- WHAT THE EXERCISE ASKS -
Each line of the material below that holds the word "right" needs to be copied.

- RECORDS FOR THE TASK -
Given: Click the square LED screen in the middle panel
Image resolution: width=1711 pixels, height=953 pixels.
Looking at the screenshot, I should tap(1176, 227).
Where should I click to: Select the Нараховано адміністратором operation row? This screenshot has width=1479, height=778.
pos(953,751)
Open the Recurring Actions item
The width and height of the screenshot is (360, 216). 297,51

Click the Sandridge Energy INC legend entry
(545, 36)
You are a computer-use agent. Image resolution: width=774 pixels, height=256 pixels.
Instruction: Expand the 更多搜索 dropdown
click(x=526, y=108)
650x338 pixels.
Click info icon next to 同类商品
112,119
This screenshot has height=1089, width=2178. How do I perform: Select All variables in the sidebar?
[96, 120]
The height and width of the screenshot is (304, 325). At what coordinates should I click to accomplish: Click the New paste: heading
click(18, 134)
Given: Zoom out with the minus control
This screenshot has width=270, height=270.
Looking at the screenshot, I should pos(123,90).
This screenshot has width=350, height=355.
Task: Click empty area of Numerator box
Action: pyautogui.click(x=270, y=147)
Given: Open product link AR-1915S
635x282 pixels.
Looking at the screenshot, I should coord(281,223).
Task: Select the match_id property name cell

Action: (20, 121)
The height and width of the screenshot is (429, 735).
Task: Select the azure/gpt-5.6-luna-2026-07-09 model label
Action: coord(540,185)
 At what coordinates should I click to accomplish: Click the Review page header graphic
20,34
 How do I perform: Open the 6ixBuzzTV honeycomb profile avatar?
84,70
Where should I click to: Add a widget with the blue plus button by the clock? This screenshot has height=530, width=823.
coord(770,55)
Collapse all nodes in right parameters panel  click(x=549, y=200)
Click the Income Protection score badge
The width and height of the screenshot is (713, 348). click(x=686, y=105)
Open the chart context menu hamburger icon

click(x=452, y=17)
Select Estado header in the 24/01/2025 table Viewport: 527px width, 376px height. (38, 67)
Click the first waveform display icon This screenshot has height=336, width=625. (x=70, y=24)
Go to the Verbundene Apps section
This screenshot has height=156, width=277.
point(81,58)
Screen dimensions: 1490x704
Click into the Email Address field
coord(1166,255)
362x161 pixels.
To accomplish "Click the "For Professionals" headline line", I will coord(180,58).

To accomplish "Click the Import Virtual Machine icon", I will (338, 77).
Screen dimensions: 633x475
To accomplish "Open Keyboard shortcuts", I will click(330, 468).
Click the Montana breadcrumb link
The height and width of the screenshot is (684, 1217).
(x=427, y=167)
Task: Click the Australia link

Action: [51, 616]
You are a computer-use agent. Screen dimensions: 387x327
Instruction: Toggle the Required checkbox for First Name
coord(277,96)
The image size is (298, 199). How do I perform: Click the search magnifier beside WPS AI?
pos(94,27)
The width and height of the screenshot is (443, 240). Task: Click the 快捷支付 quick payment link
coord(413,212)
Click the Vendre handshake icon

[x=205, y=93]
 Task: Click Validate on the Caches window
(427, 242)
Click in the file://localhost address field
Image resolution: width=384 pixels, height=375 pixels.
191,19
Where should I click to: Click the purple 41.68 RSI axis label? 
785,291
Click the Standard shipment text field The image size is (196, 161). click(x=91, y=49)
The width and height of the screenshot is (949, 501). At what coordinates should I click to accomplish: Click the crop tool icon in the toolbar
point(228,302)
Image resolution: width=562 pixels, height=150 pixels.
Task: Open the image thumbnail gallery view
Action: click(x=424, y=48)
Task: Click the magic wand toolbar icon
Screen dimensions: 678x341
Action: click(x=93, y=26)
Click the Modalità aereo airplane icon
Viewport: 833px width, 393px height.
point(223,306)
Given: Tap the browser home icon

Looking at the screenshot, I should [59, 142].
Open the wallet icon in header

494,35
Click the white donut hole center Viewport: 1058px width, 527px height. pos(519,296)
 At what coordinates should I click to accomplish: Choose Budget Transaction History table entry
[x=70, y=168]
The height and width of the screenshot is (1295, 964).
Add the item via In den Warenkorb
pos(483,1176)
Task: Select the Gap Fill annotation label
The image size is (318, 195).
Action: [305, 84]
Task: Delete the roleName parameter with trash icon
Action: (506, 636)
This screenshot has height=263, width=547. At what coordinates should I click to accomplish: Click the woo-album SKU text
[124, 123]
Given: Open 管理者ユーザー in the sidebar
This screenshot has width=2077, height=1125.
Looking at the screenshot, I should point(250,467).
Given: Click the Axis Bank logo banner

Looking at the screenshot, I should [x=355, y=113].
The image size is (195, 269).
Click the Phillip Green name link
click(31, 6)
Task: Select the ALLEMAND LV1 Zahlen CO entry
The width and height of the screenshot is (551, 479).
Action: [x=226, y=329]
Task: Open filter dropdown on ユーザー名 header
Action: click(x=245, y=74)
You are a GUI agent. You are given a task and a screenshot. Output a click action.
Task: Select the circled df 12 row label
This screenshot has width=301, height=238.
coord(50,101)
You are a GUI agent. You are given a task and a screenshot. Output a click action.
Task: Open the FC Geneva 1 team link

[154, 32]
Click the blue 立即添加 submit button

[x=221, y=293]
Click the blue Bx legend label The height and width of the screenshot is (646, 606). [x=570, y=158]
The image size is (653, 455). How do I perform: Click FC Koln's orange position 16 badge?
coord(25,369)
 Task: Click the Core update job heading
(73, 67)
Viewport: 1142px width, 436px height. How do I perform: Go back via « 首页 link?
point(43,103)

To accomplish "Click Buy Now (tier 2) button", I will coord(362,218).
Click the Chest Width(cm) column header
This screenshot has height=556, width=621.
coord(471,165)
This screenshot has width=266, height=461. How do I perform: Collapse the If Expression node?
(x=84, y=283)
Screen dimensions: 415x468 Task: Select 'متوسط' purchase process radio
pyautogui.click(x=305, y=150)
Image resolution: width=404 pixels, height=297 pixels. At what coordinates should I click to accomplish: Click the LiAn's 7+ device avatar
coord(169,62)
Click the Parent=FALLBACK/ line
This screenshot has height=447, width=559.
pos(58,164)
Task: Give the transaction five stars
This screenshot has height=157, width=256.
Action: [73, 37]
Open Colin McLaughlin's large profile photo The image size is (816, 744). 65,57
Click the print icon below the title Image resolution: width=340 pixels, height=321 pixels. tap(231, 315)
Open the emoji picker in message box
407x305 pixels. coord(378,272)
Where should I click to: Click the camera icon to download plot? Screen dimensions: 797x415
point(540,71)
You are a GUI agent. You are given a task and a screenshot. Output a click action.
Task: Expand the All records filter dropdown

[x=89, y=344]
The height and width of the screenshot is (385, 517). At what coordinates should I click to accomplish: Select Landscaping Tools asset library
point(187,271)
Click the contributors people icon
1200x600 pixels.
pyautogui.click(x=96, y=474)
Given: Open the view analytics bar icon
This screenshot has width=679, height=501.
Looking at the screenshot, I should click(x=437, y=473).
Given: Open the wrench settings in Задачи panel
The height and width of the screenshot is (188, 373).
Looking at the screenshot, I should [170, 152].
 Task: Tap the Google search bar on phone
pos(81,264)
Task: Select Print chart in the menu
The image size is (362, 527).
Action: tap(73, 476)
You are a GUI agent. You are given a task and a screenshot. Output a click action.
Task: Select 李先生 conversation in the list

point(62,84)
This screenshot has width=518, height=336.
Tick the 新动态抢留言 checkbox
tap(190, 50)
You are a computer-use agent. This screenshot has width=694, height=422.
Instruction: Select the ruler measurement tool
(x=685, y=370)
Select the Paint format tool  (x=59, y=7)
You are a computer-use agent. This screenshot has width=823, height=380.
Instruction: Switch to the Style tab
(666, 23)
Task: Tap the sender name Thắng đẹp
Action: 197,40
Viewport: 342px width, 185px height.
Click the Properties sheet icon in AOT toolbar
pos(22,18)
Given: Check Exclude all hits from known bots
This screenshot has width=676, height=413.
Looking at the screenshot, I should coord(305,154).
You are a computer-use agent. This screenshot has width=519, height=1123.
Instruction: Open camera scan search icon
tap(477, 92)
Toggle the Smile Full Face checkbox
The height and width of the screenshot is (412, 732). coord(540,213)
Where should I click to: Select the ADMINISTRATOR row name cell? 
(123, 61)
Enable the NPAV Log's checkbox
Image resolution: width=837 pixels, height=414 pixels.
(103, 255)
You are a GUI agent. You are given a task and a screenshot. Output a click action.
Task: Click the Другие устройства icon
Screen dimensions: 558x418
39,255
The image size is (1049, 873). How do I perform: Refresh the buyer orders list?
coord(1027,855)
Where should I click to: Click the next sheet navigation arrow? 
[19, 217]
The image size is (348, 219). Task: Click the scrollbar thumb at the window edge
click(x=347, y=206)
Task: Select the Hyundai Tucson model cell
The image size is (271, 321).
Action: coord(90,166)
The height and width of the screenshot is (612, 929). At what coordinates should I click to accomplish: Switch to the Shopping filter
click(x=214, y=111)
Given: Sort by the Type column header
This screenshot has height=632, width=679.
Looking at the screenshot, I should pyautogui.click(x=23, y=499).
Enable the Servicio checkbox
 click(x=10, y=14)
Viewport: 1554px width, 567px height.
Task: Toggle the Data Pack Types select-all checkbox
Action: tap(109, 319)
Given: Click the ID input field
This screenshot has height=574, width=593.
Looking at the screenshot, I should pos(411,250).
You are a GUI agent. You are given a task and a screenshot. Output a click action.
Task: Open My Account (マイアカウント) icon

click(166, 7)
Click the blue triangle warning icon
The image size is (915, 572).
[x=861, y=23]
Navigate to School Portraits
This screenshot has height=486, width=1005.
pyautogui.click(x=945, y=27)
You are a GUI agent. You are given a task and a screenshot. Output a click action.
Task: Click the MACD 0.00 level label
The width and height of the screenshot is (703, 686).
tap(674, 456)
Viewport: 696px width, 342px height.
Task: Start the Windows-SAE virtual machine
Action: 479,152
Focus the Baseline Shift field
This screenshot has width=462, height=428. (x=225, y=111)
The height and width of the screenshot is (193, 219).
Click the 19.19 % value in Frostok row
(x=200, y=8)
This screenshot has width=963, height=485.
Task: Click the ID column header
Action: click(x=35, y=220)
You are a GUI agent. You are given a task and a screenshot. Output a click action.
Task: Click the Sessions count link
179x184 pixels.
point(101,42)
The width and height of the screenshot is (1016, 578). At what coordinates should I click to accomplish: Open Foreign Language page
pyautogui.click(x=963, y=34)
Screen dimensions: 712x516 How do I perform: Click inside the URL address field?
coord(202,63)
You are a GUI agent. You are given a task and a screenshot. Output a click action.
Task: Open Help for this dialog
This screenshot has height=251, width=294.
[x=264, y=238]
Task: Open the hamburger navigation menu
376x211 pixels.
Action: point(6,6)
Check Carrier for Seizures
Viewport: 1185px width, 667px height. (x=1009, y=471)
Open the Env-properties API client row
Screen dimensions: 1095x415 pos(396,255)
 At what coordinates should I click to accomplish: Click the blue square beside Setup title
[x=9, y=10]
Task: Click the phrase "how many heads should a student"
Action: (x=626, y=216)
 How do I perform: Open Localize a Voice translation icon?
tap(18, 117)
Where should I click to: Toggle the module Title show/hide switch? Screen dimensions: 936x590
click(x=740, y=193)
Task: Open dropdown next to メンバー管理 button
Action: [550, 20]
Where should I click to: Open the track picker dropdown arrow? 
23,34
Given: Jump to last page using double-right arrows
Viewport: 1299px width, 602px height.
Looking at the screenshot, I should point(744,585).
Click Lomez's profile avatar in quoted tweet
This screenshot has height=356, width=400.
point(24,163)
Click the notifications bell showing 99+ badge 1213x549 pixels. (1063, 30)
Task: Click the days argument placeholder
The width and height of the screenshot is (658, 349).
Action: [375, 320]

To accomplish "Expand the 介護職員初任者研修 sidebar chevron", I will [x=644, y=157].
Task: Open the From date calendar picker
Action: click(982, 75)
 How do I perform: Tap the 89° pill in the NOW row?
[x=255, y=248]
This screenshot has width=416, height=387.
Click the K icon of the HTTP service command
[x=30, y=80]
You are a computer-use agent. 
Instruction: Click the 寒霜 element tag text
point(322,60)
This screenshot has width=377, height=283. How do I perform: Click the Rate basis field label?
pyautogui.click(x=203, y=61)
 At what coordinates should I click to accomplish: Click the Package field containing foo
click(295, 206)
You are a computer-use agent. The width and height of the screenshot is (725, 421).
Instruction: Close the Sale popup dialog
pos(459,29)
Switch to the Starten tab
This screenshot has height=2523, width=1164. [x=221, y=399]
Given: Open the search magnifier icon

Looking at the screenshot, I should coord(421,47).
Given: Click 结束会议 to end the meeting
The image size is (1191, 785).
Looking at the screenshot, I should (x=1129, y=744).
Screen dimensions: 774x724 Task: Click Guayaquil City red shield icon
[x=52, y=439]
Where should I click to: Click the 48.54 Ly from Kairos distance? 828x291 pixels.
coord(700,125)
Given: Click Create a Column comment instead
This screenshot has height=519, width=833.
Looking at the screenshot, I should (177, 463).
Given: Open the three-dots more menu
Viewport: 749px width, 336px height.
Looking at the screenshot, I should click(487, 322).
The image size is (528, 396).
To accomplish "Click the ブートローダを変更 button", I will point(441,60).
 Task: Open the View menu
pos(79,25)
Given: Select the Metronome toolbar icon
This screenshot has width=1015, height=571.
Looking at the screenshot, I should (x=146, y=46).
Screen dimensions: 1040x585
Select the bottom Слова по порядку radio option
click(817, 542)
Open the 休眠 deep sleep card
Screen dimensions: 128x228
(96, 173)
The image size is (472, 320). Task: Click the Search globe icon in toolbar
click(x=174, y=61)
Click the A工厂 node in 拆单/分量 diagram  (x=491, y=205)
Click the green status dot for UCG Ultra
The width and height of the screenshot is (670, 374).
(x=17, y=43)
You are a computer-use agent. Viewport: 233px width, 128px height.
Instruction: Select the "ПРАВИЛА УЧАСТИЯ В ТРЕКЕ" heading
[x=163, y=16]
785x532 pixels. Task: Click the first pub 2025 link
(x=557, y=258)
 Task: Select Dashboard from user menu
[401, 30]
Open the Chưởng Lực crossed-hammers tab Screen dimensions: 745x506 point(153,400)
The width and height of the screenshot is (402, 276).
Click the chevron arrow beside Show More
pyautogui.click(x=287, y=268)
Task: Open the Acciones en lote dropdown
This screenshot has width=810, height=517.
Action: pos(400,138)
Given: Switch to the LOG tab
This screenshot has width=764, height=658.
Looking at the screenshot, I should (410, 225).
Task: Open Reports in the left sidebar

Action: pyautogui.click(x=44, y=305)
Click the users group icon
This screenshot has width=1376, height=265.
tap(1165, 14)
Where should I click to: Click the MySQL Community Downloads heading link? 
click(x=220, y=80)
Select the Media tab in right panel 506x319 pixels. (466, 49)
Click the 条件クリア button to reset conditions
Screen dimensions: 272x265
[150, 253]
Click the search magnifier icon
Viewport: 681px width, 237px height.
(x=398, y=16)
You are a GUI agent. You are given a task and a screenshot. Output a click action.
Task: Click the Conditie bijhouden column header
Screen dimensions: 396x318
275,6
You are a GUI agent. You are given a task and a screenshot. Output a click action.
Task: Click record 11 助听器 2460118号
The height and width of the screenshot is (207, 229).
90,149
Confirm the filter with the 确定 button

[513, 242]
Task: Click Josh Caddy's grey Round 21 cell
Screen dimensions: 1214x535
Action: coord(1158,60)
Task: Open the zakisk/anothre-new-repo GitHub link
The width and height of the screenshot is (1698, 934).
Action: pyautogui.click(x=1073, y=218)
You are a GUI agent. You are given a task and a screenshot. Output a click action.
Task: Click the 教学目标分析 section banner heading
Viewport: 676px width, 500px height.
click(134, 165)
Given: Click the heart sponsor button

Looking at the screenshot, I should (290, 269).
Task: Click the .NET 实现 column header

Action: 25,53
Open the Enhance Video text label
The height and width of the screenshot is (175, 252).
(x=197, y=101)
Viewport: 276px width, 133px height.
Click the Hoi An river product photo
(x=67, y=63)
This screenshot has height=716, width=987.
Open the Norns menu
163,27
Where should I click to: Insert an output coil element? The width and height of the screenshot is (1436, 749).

- REPLY -
Collapse all nodes in right parameters panel  click(x=549, y=200)
Given: Jump to last page using double-right arrows
Select the Media tab in right panel 506x319 pixels. (466, 49)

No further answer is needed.